▶ _Directions_: Reproduce word for word the lines that begin with the line containing "Task: Select the アプリストア destination tab" and run through the end of the lines below, both ends included.

▶ _Raw data_:
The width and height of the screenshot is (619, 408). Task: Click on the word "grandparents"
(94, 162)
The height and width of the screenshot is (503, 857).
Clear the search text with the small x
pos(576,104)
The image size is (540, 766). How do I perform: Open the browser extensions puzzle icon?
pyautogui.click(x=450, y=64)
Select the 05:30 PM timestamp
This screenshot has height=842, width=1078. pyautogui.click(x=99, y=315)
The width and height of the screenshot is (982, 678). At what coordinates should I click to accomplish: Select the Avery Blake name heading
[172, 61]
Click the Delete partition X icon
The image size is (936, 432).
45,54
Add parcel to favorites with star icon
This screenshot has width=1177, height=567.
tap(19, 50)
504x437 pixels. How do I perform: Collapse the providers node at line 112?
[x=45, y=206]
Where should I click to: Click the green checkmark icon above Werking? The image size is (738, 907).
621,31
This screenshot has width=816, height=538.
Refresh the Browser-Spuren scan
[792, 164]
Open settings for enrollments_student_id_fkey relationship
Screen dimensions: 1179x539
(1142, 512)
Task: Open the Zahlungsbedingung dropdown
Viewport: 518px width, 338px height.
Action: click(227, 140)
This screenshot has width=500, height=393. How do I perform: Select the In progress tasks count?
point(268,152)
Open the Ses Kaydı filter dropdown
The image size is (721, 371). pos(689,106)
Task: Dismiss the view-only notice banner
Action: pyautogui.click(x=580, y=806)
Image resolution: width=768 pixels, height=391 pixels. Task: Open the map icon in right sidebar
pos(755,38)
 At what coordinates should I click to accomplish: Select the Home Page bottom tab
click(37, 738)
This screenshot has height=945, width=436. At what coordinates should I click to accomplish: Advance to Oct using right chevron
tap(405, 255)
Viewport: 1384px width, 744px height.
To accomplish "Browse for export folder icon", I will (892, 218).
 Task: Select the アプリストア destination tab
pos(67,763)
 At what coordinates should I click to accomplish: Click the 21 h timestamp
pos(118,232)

▶ _Response to the exercise_:
 Task: Select the アプリストア destination tab
pos(67,763)
 At what coordinates should I click to accomplish: Click the 21 h timestamp
pos(118,232)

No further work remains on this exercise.